╭─ Provided records

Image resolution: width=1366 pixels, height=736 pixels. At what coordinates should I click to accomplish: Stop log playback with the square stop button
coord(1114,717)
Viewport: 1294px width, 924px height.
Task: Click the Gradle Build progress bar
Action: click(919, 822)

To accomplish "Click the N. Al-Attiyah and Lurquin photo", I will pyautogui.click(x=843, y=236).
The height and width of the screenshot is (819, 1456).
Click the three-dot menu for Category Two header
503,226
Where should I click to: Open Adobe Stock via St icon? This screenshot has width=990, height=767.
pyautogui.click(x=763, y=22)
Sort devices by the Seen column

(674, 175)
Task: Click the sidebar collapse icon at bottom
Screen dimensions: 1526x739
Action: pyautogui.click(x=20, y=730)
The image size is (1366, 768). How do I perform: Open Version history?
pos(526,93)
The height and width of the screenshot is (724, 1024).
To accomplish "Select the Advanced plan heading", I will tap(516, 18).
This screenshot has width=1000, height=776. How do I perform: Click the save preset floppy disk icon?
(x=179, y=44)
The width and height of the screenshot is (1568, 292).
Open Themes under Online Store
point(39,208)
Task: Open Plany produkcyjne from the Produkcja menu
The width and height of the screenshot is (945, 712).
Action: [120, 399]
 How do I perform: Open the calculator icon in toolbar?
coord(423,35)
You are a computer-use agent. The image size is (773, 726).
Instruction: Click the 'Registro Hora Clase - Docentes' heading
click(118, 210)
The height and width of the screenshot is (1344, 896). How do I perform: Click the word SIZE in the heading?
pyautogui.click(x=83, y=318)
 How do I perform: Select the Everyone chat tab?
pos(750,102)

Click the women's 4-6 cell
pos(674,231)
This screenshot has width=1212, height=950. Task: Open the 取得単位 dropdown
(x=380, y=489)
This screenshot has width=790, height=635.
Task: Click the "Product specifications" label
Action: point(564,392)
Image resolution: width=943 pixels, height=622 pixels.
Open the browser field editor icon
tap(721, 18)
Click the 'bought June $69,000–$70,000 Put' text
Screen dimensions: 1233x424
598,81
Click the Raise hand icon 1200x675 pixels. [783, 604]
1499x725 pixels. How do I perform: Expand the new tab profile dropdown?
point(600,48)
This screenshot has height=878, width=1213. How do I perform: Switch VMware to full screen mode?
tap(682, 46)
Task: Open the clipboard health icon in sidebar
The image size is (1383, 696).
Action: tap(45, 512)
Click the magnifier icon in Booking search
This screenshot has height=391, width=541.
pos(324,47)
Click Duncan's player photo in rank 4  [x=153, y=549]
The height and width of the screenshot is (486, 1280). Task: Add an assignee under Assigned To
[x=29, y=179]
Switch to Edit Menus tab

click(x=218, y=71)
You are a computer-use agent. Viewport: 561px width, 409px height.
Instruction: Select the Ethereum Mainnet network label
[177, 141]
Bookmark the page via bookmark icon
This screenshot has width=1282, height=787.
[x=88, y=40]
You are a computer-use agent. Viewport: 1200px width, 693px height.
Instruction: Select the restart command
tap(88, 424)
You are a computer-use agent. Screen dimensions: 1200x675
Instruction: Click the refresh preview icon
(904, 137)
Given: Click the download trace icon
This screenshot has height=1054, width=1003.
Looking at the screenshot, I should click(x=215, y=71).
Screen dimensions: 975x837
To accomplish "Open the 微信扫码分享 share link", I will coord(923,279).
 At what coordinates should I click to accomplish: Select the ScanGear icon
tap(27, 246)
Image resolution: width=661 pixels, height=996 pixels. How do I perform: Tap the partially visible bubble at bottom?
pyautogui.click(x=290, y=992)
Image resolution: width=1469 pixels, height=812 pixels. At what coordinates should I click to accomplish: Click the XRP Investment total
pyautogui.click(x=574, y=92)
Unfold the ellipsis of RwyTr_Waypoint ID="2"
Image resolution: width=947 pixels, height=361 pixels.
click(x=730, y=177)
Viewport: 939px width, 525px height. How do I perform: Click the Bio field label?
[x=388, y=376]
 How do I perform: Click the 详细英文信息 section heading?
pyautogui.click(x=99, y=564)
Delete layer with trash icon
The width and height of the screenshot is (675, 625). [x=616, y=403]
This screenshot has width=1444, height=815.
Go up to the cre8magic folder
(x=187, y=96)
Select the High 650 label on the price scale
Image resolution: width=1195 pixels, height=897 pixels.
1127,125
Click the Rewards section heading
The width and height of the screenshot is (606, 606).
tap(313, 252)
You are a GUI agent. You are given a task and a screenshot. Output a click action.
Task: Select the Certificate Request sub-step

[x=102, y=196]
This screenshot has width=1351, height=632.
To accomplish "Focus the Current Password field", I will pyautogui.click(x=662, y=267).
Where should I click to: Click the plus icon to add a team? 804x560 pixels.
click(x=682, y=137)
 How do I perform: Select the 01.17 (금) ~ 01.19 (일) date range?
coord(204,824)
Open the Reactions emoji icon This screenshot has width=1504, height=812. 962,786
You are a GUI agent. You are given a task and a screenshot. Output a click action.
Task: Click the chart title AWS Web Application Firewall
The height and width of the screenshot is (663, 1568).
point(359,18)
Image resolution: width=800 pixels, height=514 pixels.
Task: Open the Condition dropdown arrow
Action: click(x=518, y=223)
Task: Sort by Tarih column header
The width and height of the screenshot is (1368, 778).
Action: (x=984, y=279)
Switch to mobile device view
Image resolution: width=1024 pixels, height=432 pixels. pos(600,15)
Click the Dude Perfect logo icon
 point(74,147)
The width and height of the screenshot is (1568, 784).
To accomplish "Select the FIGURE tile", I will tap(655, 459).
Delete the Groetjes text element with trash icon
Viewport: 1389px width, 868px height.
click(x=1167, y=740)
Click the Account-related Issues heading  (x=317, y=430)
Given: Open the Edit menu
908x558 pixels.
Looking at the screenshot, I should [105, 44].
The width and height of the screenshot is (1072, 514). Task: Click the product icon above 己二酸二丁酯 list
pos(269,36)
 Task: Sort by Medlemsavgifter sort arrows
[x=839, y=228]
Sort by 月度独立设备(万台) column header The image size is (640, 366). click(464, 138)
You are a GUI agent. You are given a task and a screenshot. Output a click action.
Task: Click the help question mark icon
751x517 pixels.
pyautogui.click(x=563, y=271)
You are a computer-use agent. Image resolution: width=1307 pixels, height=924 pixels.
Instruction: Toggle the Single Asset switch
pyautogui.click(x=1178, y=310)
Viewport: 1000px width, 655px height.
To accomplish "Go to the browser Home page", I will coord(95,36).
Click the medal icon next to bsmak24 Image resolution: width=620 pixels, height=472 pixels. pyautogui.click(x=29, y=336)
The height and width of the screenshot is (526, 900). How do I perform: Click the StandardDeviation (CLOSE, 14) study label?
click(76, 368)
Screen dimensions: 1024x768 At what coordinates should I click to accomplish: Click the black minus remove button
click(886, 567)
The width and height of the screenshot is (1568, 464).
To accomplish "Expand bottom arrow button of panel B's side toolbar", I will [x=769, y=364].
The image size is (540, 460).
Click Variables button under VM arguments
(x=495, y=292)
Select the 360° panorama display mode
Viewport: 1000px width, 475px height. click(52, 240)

╰─

**Task**: Your task is an exact transcription of every line above.

**Answer below**:
Image resolution: width=1366 pixels, height=736 pixels. At what coordinates should I click to accomplish: Stop log playback with the square stop button
coord(1114,717)
Viewport: 1294px width, 924px height.
Task: Click the Gradle Build progress bar
Action: click(919, 822)

To accomplish "Click the N. Al-Attiyah and Lurquin photo", I will pyautogui.click(x=843, y=236).
The height and width of the screenshot is (819, 1456).
Click the three-dot menu for Category Two header
503,226
Where should I click to: Open Adobe Stock via St icon? This screenshot has width=990, height=767.
pyautogui.click(x=763, y=22)
Sort devices by the Seen column

(674, 175)
Task: Click the sidebar collapse icon at bottom
Screen dimensions: 1526x739
Action: pyautogui.click(x=20, y=730)
The image size is (1366, 768). How do I perform: Open Version history?
pos(526,93)
The height and width of the screenshot is (724, 1024).
To accomplish "Select the Advanced plan heading", I will tap(516, 18).
This screenshot has width=1000, height=776. How do I perform: Click the save preset floppy disk icon?
(x=179, y=44)
The width and height of the screenshot is (1568, 292).
Open Themes under Online Store
point(39,208)
Task: Open Plany produkcyjne from the Produkcja menu
The width and height of the screenshot is (945, 712).
Action: [120, 399]
 How do I perform: Open the calculator icon in toolbar?
coord(423,35)
You are a computer-use agent. The image size is (773, 726).
Instruction: Click the 'Registro Hora Clase - Docentes' heading
click(118, 210)
The height and width of the screenshot is (1344, 896). How do I perform: Click the word SIZE in the heading?
pyautogui.click(x=83, y=318)
 How do I perform: Select the Everyone chat tab?
pos(750,102)

Click the women's 4-6 cell
pos(674,231)
This screenshot has width=1212, height=950. Task: Open the 取得単位 dropdown
(x=380, y=489)
This screenshot has width=790, height=635.
Task: Click the "Product specifications" label
Action: point(564,392)
Image resolution: width=943 pixels, height=622 pixels.
Open the browser field editor icon
tap(721, 18)
Click the 'bought June $69,000–$70,000 Put' text
Screen dimensions: 1233x424
598,81
Click the Raise hand icon 1200x675 pixels. [783, 604]
1499x725 pixels. How do I perform: Expand the new tab profile dropdown?
point(600,48)
This screenshot has height=878, width=1213. How do I perform: Switch VMware to full screen mode?
tap(682, 46)
Task: Open the clipboard health icon in sidebar
The image size is (1383, 696).
Action: tap(45, 512)
Click the magnifier icon in Booking search
This screenshot has height=391, width=541.
pos(324,47)
Click Duncan's player photo in rank 4  [x=153, y=549]
The height and width of the screenshot is (486, 1280). Task: Add an assignee under Assigned To
[x=29, y=179]
Switch to Edit Menus tab

click(x=218, y=71)
You are a computer-use agent. Viewport: 561px width, 409px height.
Instruction: Select the Ethereum Mainnet network label
[177, 141]
Bookmark the page via bookmark icon
This screenshot has width=1282, height=787.
[x=88, y=40]
You are a computer-use agent. Viewport: 1200px width, 693px height.
Instruction: Select the restart command
tap(88, 424)
You are a computer-use agent. Screen dimensions: 1200x675
Instruction: Click the refresh preview icon
(904, 137)
Given: Click the download trace icon
This screenshot has height=1054, width=1003.
Looking at the screenshot, I should click(x=215, y=71).
Screen dimensions: 975x837
To accomplish "Open the 微信扫码分享 share link", I will coord(923,279).
 At what coordinates should I click to accomplish: Select the ScanGear icon
tap(27, 246)
Image resolution: width=661 pixels, height=996 pixels. How do I perform: Tap the partially visible bubble at bottom?
pyautogui.click(x=290, y=992)
Image resolution: width=1469 pixels, height=812 pixels. At what coordinates should I click to accomplish: Click the XRP Investment total
pyautogui.click(x=574, y=92)
Unfold the ellipsis of RwyTr_Waypoint ID="2"
Image resolution: width=947 pixels, height=361 pixels.
click(x=730, y=177)
Viewport: 939px width, 525px height. How do I perform: Click the Bio field label?
[x=388, y=376]
 How do I perform: Click the 详细英文信息 section heading?
pyautogui.click(x=99, y=564)
Delete layer with trash icon
The width and height of the screenshot is (675, 625). [x=616, y=403]
This screenshot has width=1444, height=815.
Go up to the cre8magic folder
(x=187, y=96)
Select the High 650 label on the price scale
Image resolution: width=1195 pixels, height=897 pixels.
1127,125
Click the Rewards section heading
The width and height of the screenshot is (606, 606).
tap(313, 252)
You are a GUI agent. You are given a task and a screenshot. Output a click action.
Task: Select the Certificate Request sub-step

[x=102, y=196]
This screenshot has width=1351, height=632.
To accomplish "Focus the Current Password field", I will pyautogui.click(x=662, y=267).
Where should I click to: Click the plus icon to add a team? 804x560 pixels.
click(x=682, y=137)
 How do I perform: Select the 01.17 (금) ~ 01.19 (일) date range?
coord(204,824)
Open the Reactions emoji icon This screenshot has width=1504, height=812. 962,786
You are a GUI agent. You are given a task and a screenshot. Output a click action.
Task: Click the chart title AWS Web Application Firewall
The height and width of the screenshot is (663, 1568).
point(359,18)
Image resolution: width=800 pixels, height=514 pixels.
Task: Open the Condition dropdown arrow
Action: click(x=518, y=223)
Task: Sort by Tarih column header
The width and height of the screenshot is (1368, 778).
Action: (x=984, y=279)
Switch to mobile device view
Image resolution: width=1024 pixels, height=432 pixels. pos(600,15)
Click the Dude Perfect logo icon
 point(74,147)
The width and height of the screenshot is (1568, 784).
To accomplish "Select the FIGURE tile", I will tap(655, 459).
Delete the Groetjes text element with trash icon
Viewport: 1389px width, 868px height.
click(x=1167, y=740)
Click the Account-related Issues heading  (x=317, y=430)
Given: Open the Edit menu
908x558 pixels.
Looking at the screenshot, I should [105, 44].
The width and height of the screenshot is (1072, 514). Task: Click the product icon above 己二酸二丁酯 list
pos(269,36)
 Task: Sort by Medlemsavgifter sort arrows
[x=839, y=228]
Sort by 月度独立设备(万台) column header The image size is (640, 366). click(464, 138)
You are a GUI agent. You are given a task and a screenshot. Output a click action.
Task: Click the help question mark icon
751x517 pixels.
pyautogui.click(x=563, y=271)
You are a computer-use agent. Image resolution: width=1307 pixels, height=924 pixels.
Instruction: Toggle the Single Asset switch
pyautogui.click(x=1178, y=310)
Viewport: 1000px width, 655px height.
To accomplish "Go to the browser Home page", I will coord(95,36).
Click the medal icon next to bsmak24 Image resolution: width=620 pixels, height=472 pixels. pyautogui.click(x=29, y=336)
The height and width of the screenshot is (526, 900). How do I perform: Click the StandardDeviation (CLOSE, 14) study label?
click(76, 368)
Screen dimensions: 1024x768 At what coordinates should I click to accomplish: Click the black minus remove button
click(886, 567)
The width and height of the screenshot is (1568, 464).
To accomplish "Expand bottom arrow button of panel B's side toolbar", I will [x=769, y=364].
The image size is (540, 460).
Click Variables button under VM arguments
(x=495, y=292)
Select the 360° panorama display mode
Viewport: 1000px width, 475px height. click(52, 240)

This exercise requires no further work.